Impeccable de bout en bout et irrésistiblement entraînant, Maintenant Jamais est un album capable de toucher un large public sans renier ses racines. Tout y est. On y perçoit la nostalgie du prog, mêlée à des influences alternatives et pop qui propulsent le son résolument vers l’avant.
Le morceau éponyme ouvre l’album avec force : un riff d’une simplicité redoutable. Difficile de se détacher de la ligne de basse qui s’installe dès les premières secondes. Impossible de ne pas imaginer Sébastien Provençal la jouer, tant son jeu est vibrant de vie. Le reste de l’album ne fait que confirmer son caractère organique, tout aussi envoûtant.
Nous sommes ensuite emportés par « Prévision », un morceau contemplatif et psychédélique qui laisse l’espace nécessaire pour tout assimiler et qui se construit avec une assurance tranquille. « Machiavélique rock » jaillit comme une brève explosion d’une minute et quart, qui, comme son nom l’indique, sonne comme une esquisse de rock ‘n’ roll proto-punk. « Haut-fond » suit, avec un groove puissant. Une fois de plus, la basse règne en maître, maintenant le morceau en place avec une autorité irrésistible. Il reste très ludique. Honnêtement, il y a une dimension épique qui me rappelle la bande originale de Rayman 2 : La Grande Évasion – dans le meilleur sens du terme, bien sûr.

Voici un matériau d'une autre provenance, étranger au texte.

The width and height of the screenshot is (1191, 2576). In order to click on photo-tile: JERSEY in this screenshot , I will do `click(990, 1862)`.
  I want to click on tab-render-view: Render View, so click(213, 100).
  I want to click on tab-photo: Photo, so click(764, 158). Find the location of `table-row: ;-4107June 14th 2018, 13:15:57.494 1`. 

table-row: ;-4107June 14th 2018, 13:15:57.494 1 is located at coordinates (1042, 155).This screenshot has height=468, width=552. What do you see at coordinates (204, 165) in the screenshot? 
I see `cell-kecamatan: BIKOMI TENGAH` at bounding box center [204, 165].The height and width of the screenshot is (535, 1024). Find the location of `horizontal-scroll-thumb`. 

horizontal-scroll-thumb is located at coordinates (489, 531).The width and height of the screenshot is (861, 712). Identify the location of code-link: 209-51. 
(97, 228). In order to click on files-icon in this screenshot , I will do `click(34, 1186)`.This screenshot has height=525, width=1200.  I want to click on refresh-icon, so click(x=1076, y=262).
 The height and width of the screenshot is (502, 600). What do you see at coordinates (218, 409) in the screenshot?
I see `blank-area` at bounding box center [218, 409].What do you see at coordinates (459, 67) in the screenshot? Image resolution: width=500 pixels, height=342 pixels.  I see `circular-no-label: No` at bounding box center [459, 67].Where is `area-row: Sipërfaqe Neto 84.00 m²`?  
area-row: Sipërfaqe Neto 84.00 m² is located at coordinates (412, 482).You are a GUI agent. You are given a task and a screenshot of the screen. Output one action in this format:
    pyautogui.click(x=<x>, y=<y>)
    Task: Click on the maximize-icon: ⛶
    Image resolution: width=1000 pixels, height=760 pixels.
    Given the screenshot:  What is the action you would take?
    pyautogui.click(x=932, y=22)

« Mariano (Jamais je ne t’oublierai) » doit tout au contraste entre la puissance de la batterie et la douceur du chant, un équilibre qui fait toute la force du morceau. C’est incroyable de constater que Pierre-Luc Gratton excelle dans les deux domaines, avec autant de générosité sur l’album que sur scène. Je ne m’attarderai pas sur les neuf autres titres, qui méritent tout autant leur place, possédant ce même charme insaisissable que les précédents. Mais une mention spéciale pour le délicieux instrumental « i + i ».
C’est réjouissant de constater à quel point l’accent québécois est pleinement intégré au chant. Population II est fièrement originaire d’ici. Le groupe ne cherche pas à dissimuler sa langue ni à prétendre parler un dialecte similaire au nôtre. Cette attitude imprègne tout ce que fait Population II. Si vous ne l’avez pas encore fait, écoutez-les.